> _YOUR TASKS_:
a: In the passage about finding time to write, why does the writer expect to have more time for writing in the future? Answer in one to three sentences.
b: From the first paragraph of the passage about finding time to write, list every activity the writer mentions either getting up earlier for or spending days off on.

I haven’t yet figured out how to set aside time for writing on a regular basis. I am absolutely NOT a morning person, and I don’t think I would be able to get myself up earlier than I already do for my job in order to write or exercise, despite people’s unhelpful suggestions that I make this a routine. It seems like my only opportunities to write are weekends or breaks, though I spend a lot of my “days off” working on grading and lesson planning. I know that I just have to squeeze in writing where I can for now and hope that as I improve as a teacher, I will become more efficient, which will allow me to carve out more time for writing, which for me is a definitively sprawling, disorganized process that I don’t want to restrict.

Despite the fact that I’ve barely written creatively this year, I am grateful that some of the seeds of my writing that I have planted over the years are coming to fruition. This year, I was published for the first time in two books, one a textbook on writing for college students, and the other an anthology of writing published by my alma mater, UCLA. My writing career may be progressing slowly, especially since my writing production has slowed to a crawl, but I’ve still come a long way since I was a senior in high school, ten years ago.

> _INFORMATION_:
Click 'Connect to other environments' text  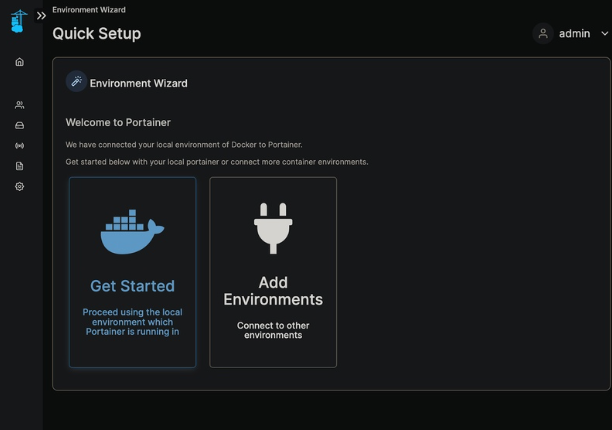pos(273,330)
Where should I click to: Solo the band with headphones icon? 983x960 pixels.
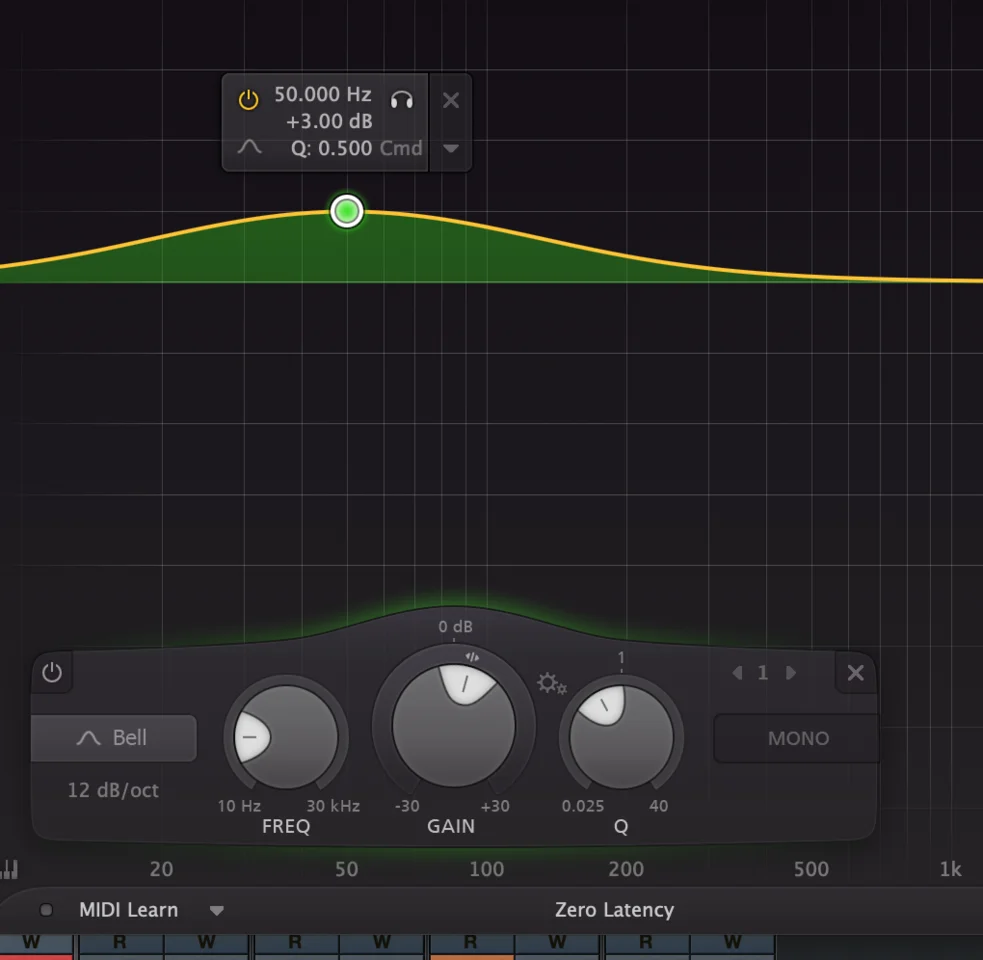point(402,99)
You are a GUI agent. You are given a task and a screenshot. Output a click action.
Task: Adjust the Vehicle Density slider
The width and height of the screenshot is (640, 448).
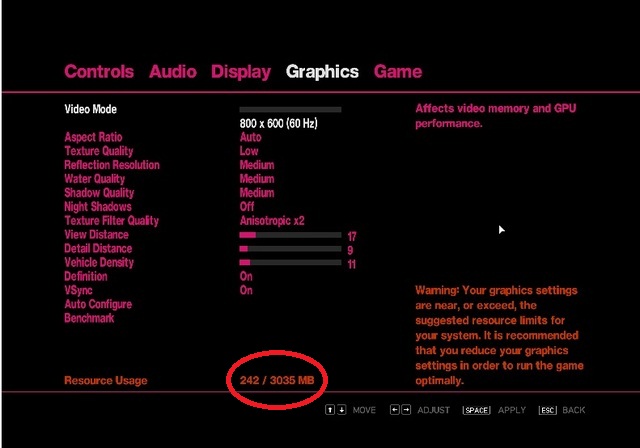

> _EXERCISE ANSWERS_:
a: The writer hopes to improve as a teacher and become more efficient, which would free up more time for writing.

b:
- Writing
- Exercising
- Grading
- Lesson planning